Buio in sala ed ecco che Attilio Bruzzone alle macchine – laptop, mixer & synth – e Sieva Diamantakos ai visuals lanciano in orbita il suono potente e perfetto, con immagini epiche ed evocative, di Port-Royal. E sin dal primo pezzo si capisce che il set prenderà la splendida piega (deca-)dance che da un po', sempre meno timidamente, traspare sia nei live che nei recenti lavori in studio di questo ensemble genovese proiettato nel mondo e da anni sintonizzato sulle migliori tendenze sonore in circolazione.
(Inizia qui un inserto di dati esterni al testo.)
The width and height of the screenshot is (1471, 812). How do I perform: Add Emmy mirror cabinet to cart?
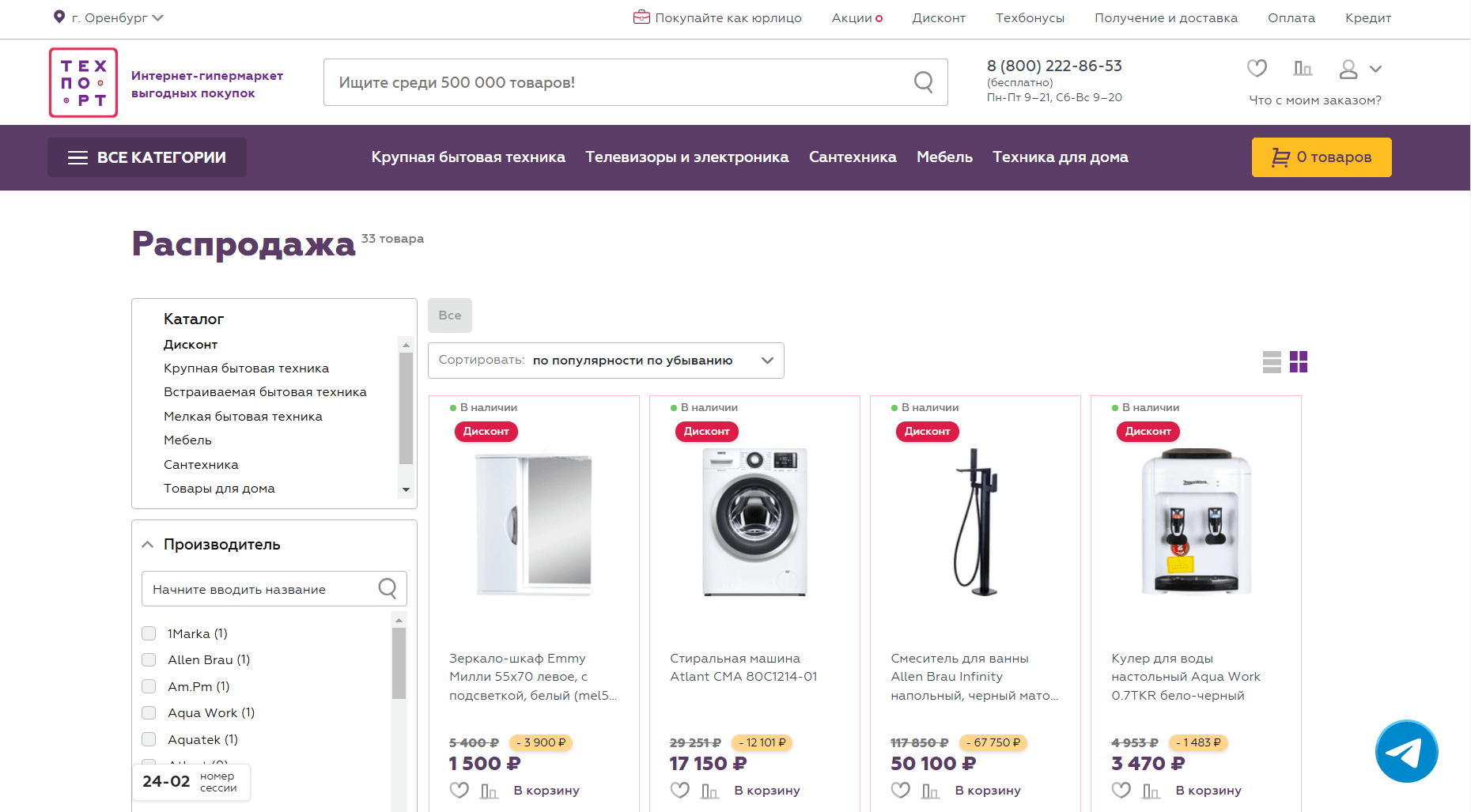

C'è quasi timore a spingere subito sull'acceleratore dei beat, tanto che The Photoshopped Prince, il pezzo di apertura, viene accompagnato da note di comprensione, dell'eventuale stupore del pubblico, proiettate sullo schermo video. Ed in effetti si ha la sensazione di entrare direttamente nel cuore di un rave, stilizzato, oscuro e malinconico, come solo Port-Royal saprebbe suonare. Quindi si prosegue tra pezzi nuovi – la spia comunista Richard Sorge, dall'ultimo EP Afterglow in compagnia di Millimetrik – e gli oramai classici Anna Ustinova e Eva Green. Le tradizionali sonorità sinfoniche e digitali si adattano a un tappeto di battiti cavernosi, nitidi e millimetrici. Anche il pubblico, solitamente immobile e refrattario alle danze, sembra smuoversi, barcollare, agitarsi. Eppoi il live prende il volo con il rifacimento, dilatato e spinto verso beat per minute assai frequenti, dell'inno epocale Balding Generation (Losing Hair As We Lose Hope). È quasi un'opera a se stante, prossima ai venti minuti, di ripensamento in chiave schiettamente post-Idm della versione originale. E così ci sembra che accada con Putin vs. Valery. In entrambi i casi rielaborando anche l'apparato video, oramai perfettamente in grado di raccontarci un'estetica emozionale dell'era tardo-globale, tra gelidi paesaggi est-europei, nuove, solitarie singolarità metropolitane, sprazzi di alleanze sentimentali nell'epoca del solipsismo esistenziale.
Senza facili entusiasmi: siamo dinanzi ad una prova di definitiva maturità di Port-Royal, che chiudono il set di appena un'ora con l'evocata Deca-Dance finale; e così ci sembra di essere ulteriormente al di là delle altre ottime prove live cui avevamo assistito negli ultimi anni. Come se il meglio delle radici dance-sinfoniche della Hacienda degli 80s, passasse per l'electro danese dell'età di mezzo, per giungere alla caverna dub-step di fine 00s, mantenendo un nitore digitale iper-techno. È forse un momento di svolta per il futuro di questo collettivo di artisti, che dovrà scegliere una via autonoma, ma mainstream e probabilmente fuori da questo paese, in cui la scena elettronica sembra troppo frammentata, isolata e diffidente, rispetto anche ad epoche recenti. Sappiano che in ogni caso e definitivamente: we're not afraid to dance anymore...
La nottata è poi proseguita con l'incrocio tra il violino (forse un po' sacrificato) di Davide Rossi e il mix digitale/analogico di Jon Hopkins: una buona sperimentazione, che percorre un sentiero prolifico, di un altro valente artista italiano non a caso costretto a fuggire tra Londra e Copenhagen; eppoi riconosciuto collaboratore di gente del calibro di Röyksopp. Decisamente questo non è un paese per innovativi sperimentatori elettronici. E non solo per loro, purtroppo.